Segment Start: EXCERPTED DATA

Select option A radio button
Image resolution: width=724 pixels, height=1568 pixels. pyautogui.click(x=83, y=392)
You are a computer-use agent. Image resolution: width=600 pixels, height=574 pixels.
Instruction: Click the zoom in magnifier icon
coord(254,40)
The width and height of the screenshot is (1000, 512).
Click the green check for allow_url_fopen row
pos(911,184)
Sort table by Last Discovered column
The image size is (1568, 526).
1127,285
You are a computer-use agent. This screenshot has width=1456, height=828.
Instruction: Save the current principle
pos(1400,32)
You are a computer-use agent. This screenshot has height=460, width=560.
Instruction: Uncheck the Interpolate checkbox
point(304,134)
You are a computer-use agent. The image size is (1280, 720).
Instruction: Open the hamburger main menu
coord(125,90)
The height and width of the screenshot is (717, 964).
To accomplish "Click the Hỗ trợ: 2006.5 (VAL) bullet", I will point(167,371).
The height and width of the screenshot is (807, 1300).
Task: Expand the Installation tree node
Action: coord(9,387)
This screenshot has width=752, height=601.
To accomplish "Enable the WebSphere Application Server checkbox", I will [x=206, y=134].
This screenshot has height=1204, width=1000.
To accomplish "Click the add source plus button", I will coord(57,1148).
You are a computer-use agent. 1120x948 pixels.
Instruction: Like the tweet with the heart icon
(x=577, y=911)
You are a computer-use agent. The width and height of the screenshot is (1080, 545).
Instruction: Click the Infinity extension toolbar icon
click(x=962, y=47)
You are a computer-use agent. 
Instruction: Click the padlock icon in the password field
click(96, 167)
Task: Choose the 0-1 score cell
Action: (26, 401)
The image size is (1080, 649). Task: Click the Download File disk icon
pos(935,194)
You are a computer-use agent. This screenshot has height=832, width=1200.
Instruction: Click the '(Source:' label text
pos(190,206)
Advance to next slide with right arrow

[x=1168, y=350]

Segment End: EXCERPTED DATA

The records above are to be restated word for word, in full.

Select option A radio button
Image resolution: width=724 pixels, height=1568 pixels. pyautogui.click(x=83, y=392)
You are a computer-use agent. Image resolution: width=600 pixels, height=574 pixels.
Instruction: Click the zoom in magnifier icon
coord(254,40)
The width and height of the screenshot is (1000, 512).
Click the green check for allow_url_fopen row
pos(911,184)
Sort table by Last Discovered column
The image size is (1568, 526).
1127,285
You are a computer-use agent. This screenshot has width=1456, height=828.
Instruction: Save the current principle
pos(1400,32)
You are a computer-use agent. This screenshot has height=460, width=560.
Instruction: Uncheck the Interpolate checkbox
point(304,134)
You are a computer-use agent. The image size is (1280, 720).
Instruction: Open the hamburger main menu
coord(125,90)
The height and width of the screenshot is (717, 964).
To accomplish "Click the Hỗ trợ: 2006.5 (VAL) bullet", I will point(167,371).
The height and width of the screenshot is (807, 1300).
Task: Expand the Installation tree node
Action: coord(9,387)
This screenshot has width=752, height=601.
To accomplish "Enable the WebSphere Application Server checkbox", I will [x=206, y=134].
This screenshot has height=1204, width=1000.
To accomplish "Click the add source plus button", I will coord(57,1148).
You are a computer-use agent. 1120x948 pixels.
Instruction: Like the tweet with the heart icon
(x=577, y=911)
You are a computer-use agent. The width and height of the screenshot is (1080, 545).
Instruction: Click the Infinity extension toolbar icon
click(x=962, y=47)
You are a computer-use agent. 
Instruction: Click the padlock icon in the password field
click(96, 167)
Task: Choose the 0-1 score cell
Action: (26, 401)
The image size is (1080, 649). Task: Click the Download File disk icon
pos(935,194)
You are a computer-use agent. This screenshot has height=832, width=1200.
Instruction: Click the '(Source:' label text
pos(190,206)
Advance to next slide with right arrow

[x=1168, y=350]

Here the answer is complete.